We caught up with Chris Woakes, the Warwickshire legend widely acknowledged as ‘the nicest man in cricket’, ahead of the madness of The Hundred which rolls into town next month
The Hundred is back this summer and Warwickshire’s finest, Chris Woakes is ready for his first experience of the tournament – playing in it at least. The all-rounder has been in the Birmingham Phoenix squad for two years since The Hundred’s inception, but injury has stopped him competing. This year he says he’s fighting fit, although he does quickly and hopefully jokingly adds: “Fit so far!” We’re crossing fingers and touching wood as it would be incredible to see him firing on all cylinders over the summer.
Aside from The Hundred’s obvious ‘glitz and glamour’, there’s a lot to be grateful to the tournament for. It’s attracted record crowds and boosted cricket’s profile generally. The women’s game has benefitted immeasurably, giving the ladies equal billing with the men, and girls’ cricket is thriving. I speak from experience with two daughters who dipped their toe in the water after watching an electric women’s game at Edgbaston who are now playing their third season. We interviewed Izzy Wong during The Hundred’s first year and she was cock-a-hoop the tournament was more equal. Things as simple as using the same gym as the men were novel then.
Chris has always been a champion of the women’s game. He says: “There have been people banging the drum for a while then along came The Hundred and the opportunity for the women’s game to be equal and professional. The women’s game has gone from strength to strength.”

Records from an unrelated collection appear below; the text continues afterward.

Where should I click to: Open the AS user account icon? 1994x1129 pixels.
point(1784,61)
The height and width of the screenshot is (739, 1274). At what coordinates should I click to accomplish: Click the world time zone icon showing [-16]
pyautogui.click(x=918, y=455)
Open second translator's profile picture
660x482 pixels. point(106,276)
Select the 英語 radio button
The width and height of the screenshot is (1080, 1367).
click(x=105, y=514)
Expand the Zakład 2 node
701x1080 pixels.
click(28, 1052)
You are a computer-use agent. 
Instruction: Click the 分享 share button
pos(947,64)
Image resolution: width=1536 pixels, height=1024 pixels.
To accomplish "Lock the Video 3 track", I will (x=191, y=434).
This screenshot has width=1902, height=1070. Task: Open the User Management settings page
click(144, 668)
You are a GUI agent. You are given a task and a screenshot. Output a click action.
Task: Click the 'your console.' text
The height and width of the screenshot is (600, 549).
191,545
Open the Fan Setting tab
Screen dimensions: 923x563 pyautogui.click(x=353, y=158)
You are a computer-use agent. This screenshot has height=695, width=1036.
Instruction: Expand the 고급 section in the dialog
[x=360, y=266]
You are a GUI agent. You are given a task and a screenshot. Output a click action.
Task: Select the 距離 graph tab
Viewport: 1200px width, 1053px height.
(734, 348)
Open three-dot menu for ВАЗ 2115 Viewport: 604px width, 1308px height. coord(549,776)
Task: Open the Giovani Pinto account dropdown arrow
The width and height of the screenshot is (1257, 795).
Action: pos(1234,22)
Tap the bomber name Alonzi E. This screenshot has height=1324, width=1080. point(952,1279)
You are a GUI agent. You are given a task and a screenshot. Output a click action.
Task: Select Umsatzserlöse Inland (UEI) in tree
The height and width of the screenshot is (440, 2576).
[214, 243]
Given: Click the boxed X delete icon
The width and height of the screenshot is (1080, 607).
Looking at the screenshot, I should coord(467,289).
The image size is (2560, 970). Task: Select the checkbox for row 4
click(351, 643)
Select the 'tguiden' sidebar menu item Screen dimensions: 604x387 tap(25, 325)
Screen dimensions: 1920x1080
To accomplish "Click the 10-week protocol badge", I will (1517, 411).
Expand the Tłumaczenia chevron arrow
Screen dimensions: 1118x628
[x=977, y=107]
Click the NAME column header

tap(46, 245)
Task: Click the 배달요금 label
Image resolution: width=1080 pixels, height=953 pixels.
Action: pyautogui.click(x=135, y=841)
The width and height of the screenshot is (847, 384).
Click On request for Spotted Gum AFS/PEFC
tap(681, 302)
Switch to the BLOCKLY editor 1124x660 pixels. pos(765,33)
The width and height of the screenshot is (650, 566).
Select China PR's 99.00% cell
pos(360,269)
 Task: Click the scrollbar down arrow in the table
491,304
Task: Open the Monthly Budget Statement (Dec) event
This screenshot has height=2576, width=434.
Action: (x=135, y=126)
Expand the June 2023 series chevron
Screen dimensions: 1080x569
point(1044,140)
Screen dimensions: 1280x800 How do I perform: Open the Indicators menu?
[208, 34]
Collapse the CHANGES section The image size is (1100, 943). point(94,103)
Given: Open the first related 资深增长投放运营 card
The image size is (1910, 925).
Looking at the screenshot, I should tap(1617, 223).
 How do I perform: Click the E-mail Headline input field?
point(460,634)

Chris has played at Warwickshire since he was ten years old having picked cricket over football which he was also decent at and feels utterly privileged to have had a career here. He reflects: “I still feel very lucky. If you’d told me about my career before I started playing, I’d have bitten your hand off. Obviously, with this career comes added pressure, but I take the rough with the smooth.” Chris played his first professional game in 2006 and he says Edgbaston has changed ‘a hell of a lot’. He adds: “What hasn’t changed though is the brilliant people and the atmosphere. The backing and the home support at Edgbaston adds a different dimension.”
When Chris was growing up test cricket was the primary format. Now the cricketing schedule looks very different peppered with white ball tournaments and he thinks there’s room for both. “It’s not everyone’s cup of tea, but it’s got people watching and it’s enjoyable.” The IPL in India has been a particular highlight and something Chris says nothing prepares you for. “It is crazy. You’re treated like a rock star in India. I’m pleased to have experienced it – as well as the passion it’s a really high standard.” Chris says it’d be good to try to replicate the passion here – I suggest The Hollies stand toward the end of a day at The Hundred is not far off, not to mention the double decker back to New St Station from Edgbaston. Rocking!
Chris is only 34 years old but is asked about retirement a fair bit lately – for the record, he brought it up not me. He says although he’s obviously aware that a sporting career is a short one, he hasn’t set out his stall yet. “I’m living in the now which I think is important otherwise I might take my eye off the ball so to speak.”